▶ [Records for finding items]
__________________________________________________

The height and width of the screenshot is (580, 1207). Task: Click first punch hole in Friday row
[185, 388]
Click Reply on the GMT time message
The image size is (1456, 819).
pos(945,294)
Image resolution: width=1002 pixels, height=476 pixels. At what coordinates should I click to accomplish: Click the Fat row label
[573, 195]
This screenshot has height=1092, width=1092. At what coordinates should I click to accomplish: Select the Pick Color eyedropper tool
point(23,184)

__________________________________________________

▶ [TASK BRIEF] Return every line above that contains the word "accomplish", matching case exactly.

▶ [FINAL ANSWER]
Image resolution: width=1002 pixels, height=476 pixels. At what coordinates should I click to accomplish: Click the Fat row label
This screenshot has height=1092, width=1092. At what coordinates should I click to accomplish: Select the Pick Color eyedropper tool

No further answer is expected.